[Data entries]
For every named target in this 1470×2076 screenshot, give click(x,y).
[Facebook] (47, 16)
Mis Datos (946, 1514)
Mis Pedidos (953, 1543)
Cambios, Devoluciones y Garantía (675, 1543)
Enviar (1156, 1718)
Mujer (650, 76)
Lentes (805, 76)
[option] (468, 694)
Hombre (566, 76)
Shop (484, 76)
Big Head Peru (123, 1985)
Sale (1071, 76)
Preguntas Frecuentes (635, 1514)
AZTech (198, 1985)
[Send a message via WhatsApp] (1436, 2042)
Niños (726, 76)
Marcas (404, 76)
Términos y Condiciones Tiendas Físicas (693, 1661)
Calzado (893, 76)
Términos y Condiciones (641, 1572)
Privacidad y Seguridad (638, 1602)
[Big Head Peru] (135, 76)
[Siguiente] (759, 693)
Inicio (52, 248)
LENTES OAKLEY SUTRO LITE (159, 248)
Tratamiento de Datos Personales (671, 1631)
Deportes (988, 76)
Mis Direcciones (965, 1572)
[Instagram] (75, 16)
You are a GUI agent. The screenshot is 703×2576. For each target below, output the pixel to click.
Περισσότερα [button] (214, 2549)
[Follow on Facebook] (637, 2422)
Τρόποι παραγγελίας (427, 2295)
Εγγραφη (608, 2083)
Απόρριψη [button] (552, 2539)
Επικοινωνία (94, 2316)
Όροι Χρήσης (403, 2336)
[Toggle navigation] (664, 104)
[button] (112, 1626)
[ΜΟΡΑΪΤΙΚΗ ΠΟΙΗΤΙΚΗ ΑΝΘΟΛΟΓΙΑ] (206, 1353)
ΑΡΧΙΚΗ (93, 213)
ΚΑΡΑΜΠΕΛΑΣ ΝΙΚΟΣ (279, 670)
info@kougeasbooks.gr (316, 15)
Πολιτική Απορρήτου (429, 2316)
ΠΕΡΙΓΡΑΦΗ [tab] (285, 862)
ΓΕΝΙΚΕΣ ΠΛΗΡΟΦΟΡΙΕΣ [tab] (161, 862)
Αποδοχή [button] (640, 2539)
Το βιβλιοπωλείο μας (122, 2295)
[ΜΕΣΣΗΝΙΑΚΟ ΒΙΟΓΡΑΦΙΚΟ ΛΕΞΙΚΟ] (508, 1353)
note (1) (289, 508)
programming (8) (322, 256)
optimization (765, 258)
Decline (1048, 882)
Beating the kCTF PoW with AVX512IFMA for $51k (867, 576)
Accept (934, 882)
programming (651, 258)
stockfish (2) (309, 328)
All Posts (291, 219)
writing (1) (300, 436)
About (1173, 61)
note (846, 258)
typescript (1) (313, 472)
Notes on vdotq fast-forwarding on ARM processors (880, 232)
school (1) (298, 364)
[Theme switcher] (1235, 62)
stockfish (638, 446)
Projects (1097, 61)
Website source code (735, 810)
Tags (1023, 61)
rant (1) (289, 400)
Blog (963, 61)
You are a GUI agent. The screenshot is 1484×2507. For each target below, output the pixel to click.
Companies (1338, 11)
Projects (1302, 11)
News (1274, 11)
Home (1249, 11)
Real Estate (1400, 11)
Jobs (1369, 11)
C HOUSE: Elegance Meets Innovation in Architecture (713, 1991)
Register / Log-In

__Task statement__: Extract every line from the one containing "programming (651, 258)" through the last line of the data, inclusive, exactly as written.

__Task answer__:
programming (651, 258)
stockfish (2) (309, 328)
All Posts (291, 219)
writing (1) (300, 436)
About (1173, 61)
note (846, 258)
typescript (1) (313, 472)
Notes on vdotq fast-forwarding on ARM processors (880, 232)
school (1) (298, 364)
[Theme switcher] (1235, 62)
stockfish (638, 446)
Projects (1097, 61)
Website source code (735, 810)
Tags (1023, 61)
rant (1) (289, 400)
Blog (963, 61)
You are a GUI agent. The screenshot is 1484×2507. For each target below, output the pixel to click.
Companies (1338, 11)
Projects (1302, 11)
News (1274, 11)
Home (1249, 11)
Real Estate (1400, 11)
Jobs (1369, 11)
C HOUSE: Elegance Meets Innovation in Architecture (713, 1991)
Register / Log-In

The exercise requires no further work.